Uganda to curb malaria in refugee camps by massive insecticide

in Press Release Feb 8, 2024 By None From Relief Web

KAMPALA, Feb 8, 2024 (Xinhua via COMTEX) -- In a bid to fight the deadly malaria, indoor residual insecticide spraying is scheduled to begin in the refugee camps in the war-ravaged northern Uganda where malaria kills more people than any other part of the country.

Emmanuel Otala, the state minister for primary health care, was quoted by the Daily Monitor on Thursday saying all Internally Displaced Persons (IDP) camps in the Acholi sub-region have been selected for massive indoor residual insecticide spraying.

He said the exercise, which starts this month and will end in April, will prevent and control malaria in the IDP camps before people return to their home villages where health services may not be easily accessible.

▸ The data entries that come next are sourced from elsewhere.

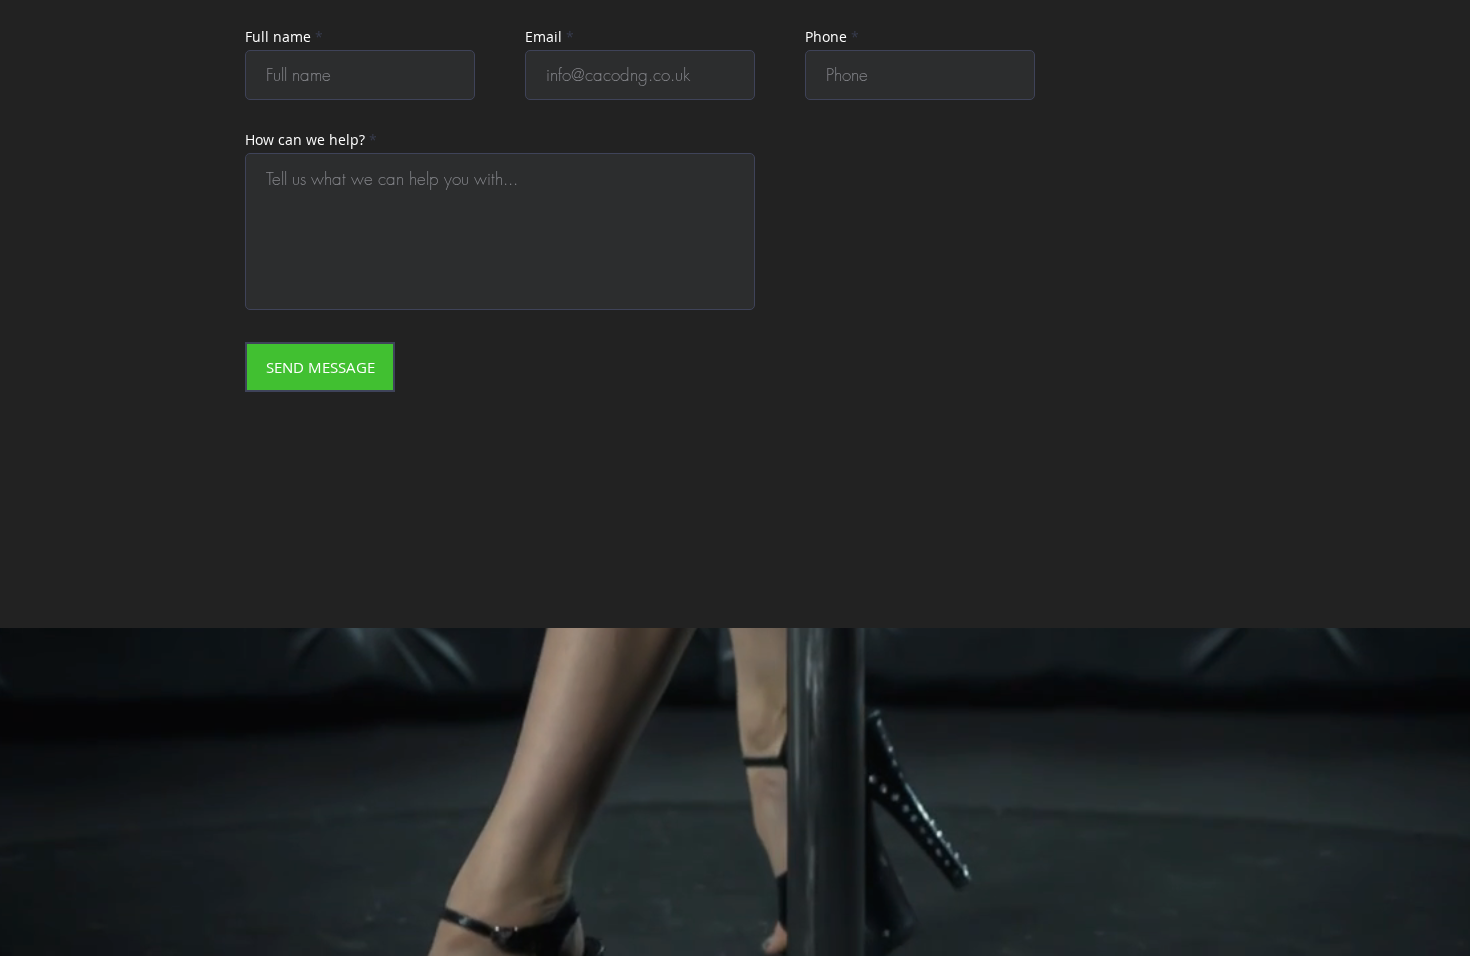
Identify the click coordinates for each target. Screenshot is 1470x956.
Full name (278, 37)
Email (543, 37)
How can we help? (305, 140)
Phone (826, 37)
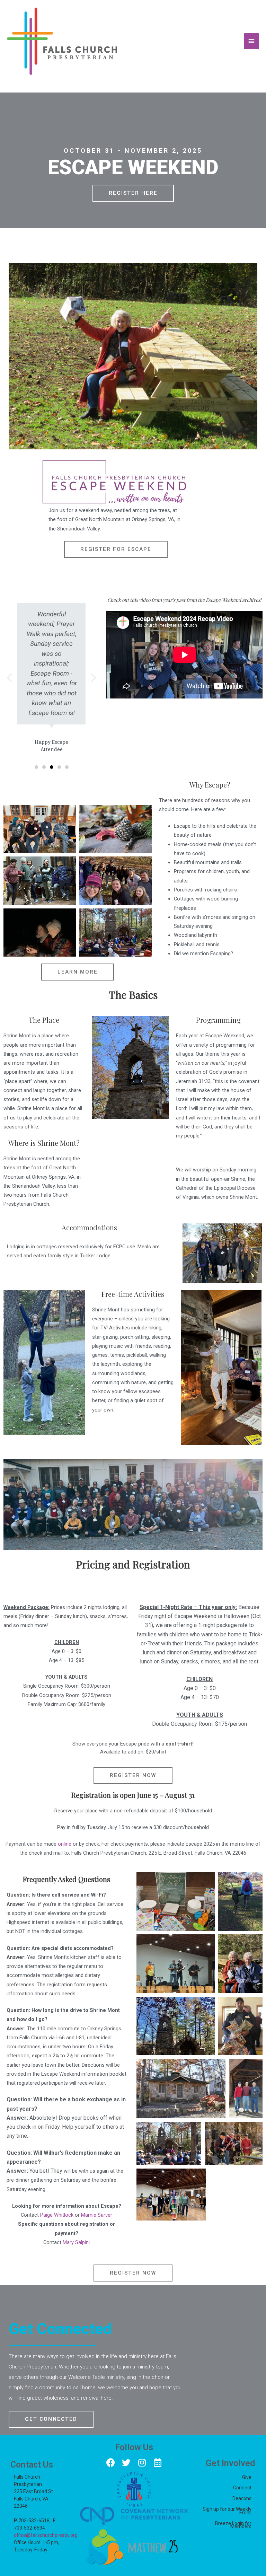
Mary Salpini (76, 2242)
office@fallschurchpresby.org (46, 2535)
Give (246, 2477)
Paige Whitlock (56, 2215)
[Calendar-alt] (157, 2462)
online (64, 1844)
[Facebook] (110, 2462)
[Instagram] (142, 2462)
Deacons (241, 2498)
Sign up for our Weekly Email (227, 2510)
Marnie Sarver (96, 2215)
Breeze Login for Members (233, 2525)
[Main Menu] (251, 41)
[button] (133, 193)
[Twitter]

"It is impossible to interrupt malaria transmission in the IDP camps using insecticide treated nets alone due to their low retention and their use in IDP camps which is at 30 percent," Otala said.

He said icon insecticide, which has been approved to be safe and effective in controlling malaria epidemics, will be used during the spraying.

"Icon insecticide has been used successfully for malaria control in districts in south western Ugandan districts including Kabale, Kisoro, Kanungu, Rukungiri, Bushenyi, Mabarara and Ntungamo since 1998," Otaala said.

Recent studies by the ministry of health and World Health Organization indicated that mortality and morbidity due to malaria in Acholi sub-region IDP camps were high compared to the national coverage.

Otala attributed this to the sub-optimal functioning of health system in the sub-region which has been affected by the two decade long insurgency of the Lord's Resistance Army in the region.

Countrywide malaria kills over 80,000 people annually, mostly pregnant mothers and children.

The Ugandan government has embarked on various initiatives to fight the deadly disease spread by a female anopheles mosquito, including the indoor spraying of the controversial DDT.